Kitabın Türkçe´de yayımlanması, 1998´de Toplum ve Bilim ile Defter dergilerinin ortaklaşa düzenlediği Sosyal Bilimleri Yeniden Düşünmek başlıklı sempozyumun ve bildirilerinin yer aldığı aynı adlı kitabın yolunu açmıştır.
Bilginin sosyal olarak kurulmuş olması gerçeği, daha geçerli bilgiye ulaşmanın da ancak sosyal olarak mümkün olması anlamına gelir. Bilginin sosyal temelleri olduğunu kabul etmek, nesnellik kavramıyla çelişkili değildir. Tam tersine, biz, geçmişteki uygulamalara yönelik eleştirileri değerlendirerek ve hakikaten daha çoğulcu ve evrenselci yapılar kurarak yapılacak bir yeniden yapılandırmanın, sosyal bilimlerin nesnelliğini artırabileceğine inanıyoruz.
Bu raporda üç şeyi göstermeye çalıştık. Birincisi, bir bilgi biçimi olarak sosyal bilimin nasıl tarihsel olarak oluştuğu ve neden, on sekizinci yüzyıl sonundan 1945´e uzanan süreçte, görece standart bir dizi disipline ayrıştığıdır. İkincisi, 1945´ten bu yana dünya genelinde meydana gelen gelişmelerin bu entelektüel işbölümüyle ilgili ne gibi sorular sorulmasına yol açtığı ve böylece bir önceki dönemde yerli yerine oturtulan örgütlenme yapısını yeniden tartışma gündemine getirdiğidir.

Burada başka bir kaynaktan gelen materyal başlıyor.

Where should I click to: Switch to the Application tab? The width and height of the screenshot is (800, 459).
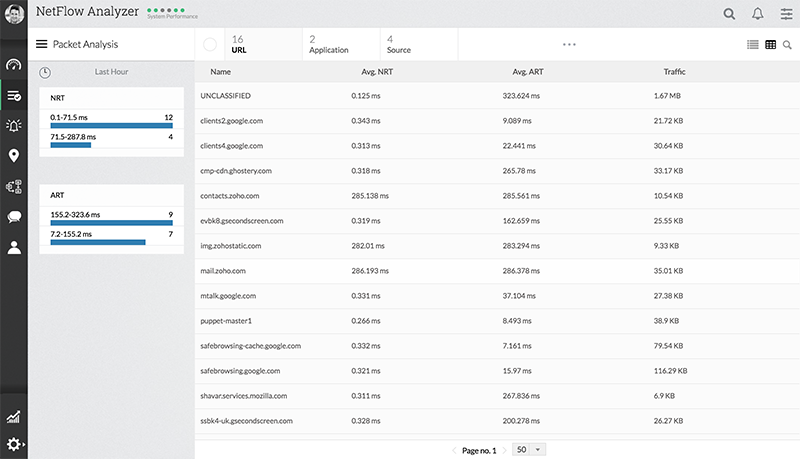[329, 44]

Üçüncüsü de, son yıllarda çok tartışılan bir dizi temel entelektüel soruyu açımlayarak, ´şimdi nasıl bir sosyal bilim?´ sorusuna cevap oluşturmakta daha ileri gidebilmek için bize optimal görünen bir tavır belirlemektir. Sonuçta, sosyal bilimlerin bu tarihin ve yakın dönem tartışmalarının ışığında yeniden yapılandırılmasını tartışmak istiyoruz. Önerebileceğimiz basit, açık seçik formüllerimiz yok; sadece bize doğru yönde ilerlememize yardımcı olacakmış gibi görünen birkaç tartışmaya açık önerimiz var.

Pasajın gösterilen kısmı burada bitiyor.